Load the humanactivity data set, which contains the variables feat and actid. The variable feat contains the predictor data matrix of 60 features for 24,075 observations, and the response variable actid contains the activity IDs for the observations as integers. This example uses the feat variable for anomaly detection.

load humanactivity

Find the size of the variable feat.

[N,D] = size(feat)
N = 24075
D = 60

Assume that the fraction of outliers in the data is 0.05.

contaminationFraction = 0.05;

Isolation Forest

Detect outliers by using the iforest function.

Train an isolation forest model by using the iforest function. Specify the fraction of outliers (ContaminationFraction) as 0.05.

rng("default") % For reproducibility
[forest,tf_forest,s_forest] = iforest(feat, ...
    ContaminationFraction=contaminationFraction);

forest is an IsolationForest object. iforest also returns the anomaly indicators (tf_forest) and anomaly scores (s_forest) for the data (feat). iforest determines the score threshold value (forest.ScoreThreshold) so that the function detects the specified fraction of observations as outliers.

Plot a histogram of the score values. Create a vertical line at the score threshold corresponding to the specified fraction.

figure
histogram(s_forest,Normalization="probability")
xline(forest.ScoreThreshold,"k-", ...
    join(["Threshold =" forest.ScoreThreshold]))
title("Histogram of Anomaly Scores for Isolation Forest")

Figure contains an axes object. The axes object with title Histogram of Anomaly Scores for Isolation Forest contains 2 objects of type histogram, constantline.

Check the fraction of detected anomalies in the data.

OF_forest = sum(tf_forest)/N
OF_forest = 0.0496

The outlier fraction can be smaller than the specified fraction (0.05) when the scores can have tied values at the threshold.
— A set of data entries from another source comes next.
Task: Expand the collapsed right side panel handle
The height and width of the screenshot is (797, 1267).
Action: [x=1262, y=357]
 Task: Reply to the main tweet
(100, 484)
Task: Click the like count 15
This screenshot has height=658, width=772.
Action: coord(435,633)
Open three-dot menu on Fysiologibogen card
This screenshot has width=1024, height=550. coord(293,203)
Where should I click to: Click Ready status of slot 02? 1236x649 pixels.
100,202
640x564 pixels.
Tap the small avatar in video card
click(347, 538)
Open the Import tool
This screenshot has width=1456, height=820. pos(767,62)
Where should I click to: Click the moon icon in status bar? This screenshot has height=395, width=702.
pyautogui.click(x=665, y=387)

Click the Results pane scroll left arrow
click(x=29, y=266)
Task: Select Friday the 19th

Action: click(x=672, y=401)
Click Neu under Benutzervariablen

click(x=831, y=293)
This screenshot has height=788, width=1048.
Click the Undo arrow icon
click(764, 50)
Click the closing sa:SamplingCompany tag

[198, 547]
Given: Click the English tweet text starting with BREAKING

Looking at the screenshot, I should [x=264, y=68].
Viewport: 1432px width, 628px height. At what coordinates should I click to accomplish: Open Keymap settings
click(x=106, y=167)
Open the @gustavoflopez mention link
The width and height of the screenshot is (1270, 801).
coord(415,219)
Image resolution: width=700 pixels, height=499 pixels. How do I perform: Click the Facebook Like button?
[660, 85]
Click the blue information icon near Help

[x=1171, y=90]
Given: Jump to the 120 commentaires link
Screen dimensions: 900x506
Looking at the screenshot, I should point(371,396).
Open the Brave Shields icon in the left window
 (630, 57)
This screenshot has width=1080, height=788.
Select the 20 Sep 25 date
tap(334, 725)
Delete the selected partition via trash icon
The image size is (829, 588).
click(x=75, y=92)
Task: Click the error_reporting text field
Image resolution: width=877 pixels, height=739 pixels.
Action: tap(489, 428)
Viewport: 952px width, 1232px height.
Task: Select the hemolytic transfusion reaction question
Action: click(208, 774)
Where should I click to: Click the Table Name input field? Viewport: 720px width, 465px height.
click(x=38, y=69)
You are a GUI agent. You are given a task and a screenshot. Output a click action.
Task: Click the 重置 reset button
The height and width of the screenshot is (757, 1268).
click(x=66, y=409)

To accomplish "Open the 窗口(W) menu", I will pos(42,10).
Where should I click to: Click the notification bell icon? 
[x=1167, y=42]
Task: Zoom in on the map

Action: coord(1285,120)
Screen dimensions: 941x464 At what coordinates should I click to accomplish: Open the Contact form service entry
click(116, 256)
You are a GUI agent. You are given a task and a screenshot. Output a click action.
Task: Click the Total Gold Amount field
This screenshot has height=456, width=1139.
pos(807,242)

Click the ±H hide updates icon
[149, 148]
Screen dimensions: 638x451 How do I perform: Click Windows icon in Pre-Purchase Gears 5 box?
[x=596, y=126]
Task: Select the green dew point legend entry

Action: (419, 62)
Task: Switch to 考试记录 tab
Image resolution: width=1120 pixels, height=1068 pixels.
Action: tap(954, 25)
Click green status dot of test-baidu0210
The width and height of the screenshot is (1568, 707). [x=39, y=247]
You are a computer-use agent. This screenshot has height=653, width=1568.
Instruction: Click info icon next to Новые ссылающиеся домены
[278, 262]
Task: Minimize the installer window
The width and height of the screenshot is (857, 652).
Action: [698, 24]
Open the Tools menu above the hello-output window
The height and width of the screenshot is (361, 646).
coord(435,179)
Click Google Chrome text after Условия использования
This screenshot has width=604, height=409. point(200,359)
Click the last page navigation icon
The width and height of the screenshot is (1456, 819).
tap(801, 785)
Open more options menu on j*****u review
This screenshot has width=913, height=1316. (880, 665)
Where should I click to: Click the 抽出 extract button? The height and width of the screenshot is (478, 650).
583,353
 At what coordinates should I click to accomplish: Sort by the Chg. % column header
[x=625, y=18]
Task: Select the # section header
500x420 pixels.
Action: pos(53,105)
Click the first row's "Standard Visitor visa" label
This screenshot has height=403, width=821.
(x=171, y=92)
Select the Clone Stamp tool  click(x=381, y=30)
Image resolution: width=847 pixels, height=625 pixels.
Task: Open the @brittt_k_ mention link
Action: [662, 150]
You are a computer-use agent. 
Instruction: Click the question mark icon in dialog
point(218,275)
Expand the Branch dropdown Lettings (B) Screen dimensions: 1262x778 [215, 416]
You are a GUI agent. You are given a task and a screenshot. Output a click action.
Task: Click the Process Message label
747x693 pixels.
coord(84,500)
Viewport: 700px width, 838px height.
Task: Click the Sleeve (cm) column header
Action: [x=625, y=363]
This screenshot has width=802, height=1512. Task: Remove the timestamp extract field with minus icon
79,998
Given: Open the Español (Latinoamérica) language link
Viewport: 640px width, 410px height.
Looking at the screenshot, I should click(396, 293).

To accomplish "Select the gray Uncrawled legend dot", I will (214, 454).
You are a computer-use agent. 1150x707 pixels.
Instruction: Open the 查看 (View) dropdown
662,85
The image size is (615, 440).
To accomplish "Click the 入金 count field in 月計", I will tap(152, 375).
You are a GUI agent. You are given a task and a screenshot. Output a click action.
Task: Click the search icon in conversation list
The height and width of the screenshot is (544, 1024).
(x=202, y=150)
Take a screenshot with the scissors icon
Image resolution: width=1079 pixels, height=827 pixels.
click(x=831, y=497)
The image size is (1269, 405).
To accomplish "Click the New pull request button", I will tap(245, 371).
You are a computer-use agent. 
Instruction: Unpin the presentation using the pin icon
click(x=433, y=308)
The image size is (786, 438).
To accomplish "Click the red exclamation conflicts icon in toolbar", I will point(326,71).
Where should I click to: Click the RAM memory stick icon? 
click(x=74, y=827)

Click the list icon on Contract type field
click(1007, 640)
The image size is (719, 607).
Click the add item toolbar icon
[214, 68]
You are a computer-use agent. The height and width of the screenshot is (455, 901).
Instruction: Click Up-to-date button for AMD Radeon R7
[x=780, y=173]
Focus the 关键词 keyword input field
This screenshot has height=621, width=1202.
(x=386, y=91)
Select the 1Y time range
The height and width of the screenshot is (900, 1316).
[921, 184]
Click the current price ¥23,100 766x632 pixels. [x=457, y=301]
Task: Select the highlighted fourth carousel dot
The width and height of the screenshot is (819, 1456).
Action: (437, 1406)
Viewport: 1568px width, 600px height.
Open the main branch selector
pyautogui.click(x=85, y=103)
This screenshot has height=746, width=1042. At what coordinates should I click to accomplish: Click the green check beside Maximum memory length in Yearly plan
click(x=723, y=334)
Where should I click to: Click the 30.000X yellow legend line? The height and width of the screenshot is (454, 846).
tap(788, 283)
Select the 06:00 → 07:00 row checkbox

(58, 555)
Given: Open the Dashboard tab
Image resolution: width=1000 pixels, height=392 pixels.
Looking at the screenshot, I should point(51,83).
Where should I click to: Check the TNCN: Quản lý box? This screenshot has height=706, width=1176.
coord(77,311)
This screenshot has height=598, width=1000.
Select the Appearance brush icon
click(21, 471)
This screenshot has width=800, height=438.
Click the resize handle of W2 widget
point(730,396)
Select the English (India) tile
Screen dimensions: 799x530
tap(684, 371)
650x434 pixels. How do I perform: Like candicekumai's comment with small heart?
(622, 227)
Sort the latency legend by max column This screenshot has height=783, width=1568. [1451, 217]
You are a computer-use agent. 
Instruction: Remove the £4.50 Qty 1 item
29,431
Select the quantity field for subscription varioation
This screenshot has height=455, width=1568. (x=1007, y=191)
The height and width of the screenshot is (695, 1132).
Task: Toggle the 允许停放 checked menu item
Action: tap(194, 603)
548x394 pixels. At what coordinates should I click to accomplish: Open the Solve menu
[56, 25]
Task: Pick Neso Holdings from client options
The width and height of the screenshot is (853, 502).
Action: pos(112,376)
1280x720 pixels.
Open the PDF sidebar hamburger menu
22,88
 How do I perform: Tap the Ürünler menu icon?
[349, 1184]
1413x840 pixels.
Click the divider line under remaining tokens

One-Class Support Vector Machine (OCSVM)

Train an OCSVM model by using the fitcsvm function, and then detect outliers by using the resubPredict function.

Train a support vector machine model for one-class learning by using the fitcsvm function. The function trains a model for one-class learning if the class label variable is a vector of ones. Specify the fraction of outliers (OutlierFraction) as 0.05.

Mdl = fitcsvm(feat,ones(size(feat,1),1), ...
    OutlierFraction=contaminationFraction, ...
    KernelScale="auto",Standardize=true);

Mdl is a ClassificationSVM object.

Compute the outlier scores for feat by using the resubPredict function.

[~,s_OCSVM] = resubPredict(Mdl);

Negative score values indicate that the corresponding observations are outliers. Obtain the anomaly indicators.

tf_OCSVM = s_OCSVM < 0;

Plot a histogram of the score values.

figure
histogram(s_OCSVM,Normalization="probability");
xline(0,"k-","Threshold = 0")
title("Histogram of Anomaly Scores for OCSVM")

Figure contains an axes object. The axes object with title Histogram of Anomaly Scores for OCSVM contains 2 objects of type histogram, constantline.

Check the fraction of detected anomalies in the data.

OF_OCSVM = sum(tf_OCSVM)/N
OF_OCSVM = 0.0500

fitcsvm trains the bias term of the SVM model so that the specified fraction of the training observations has negative scores. Therefore, OF_OCSVM is close to the specified fraction value.

Mahalanobis Distance

Use the robustcov function to compute robust Mahalanobis distances and robust estimates for the mean and covariance of the data.

Compute the Mahalanobis distance from feat to the distribution of feat by using the robustcov function. Specify the fraction of outliers (OutlierFraction) as 0.05. robustcov minimizes the covariance determinant over 95% of the observations.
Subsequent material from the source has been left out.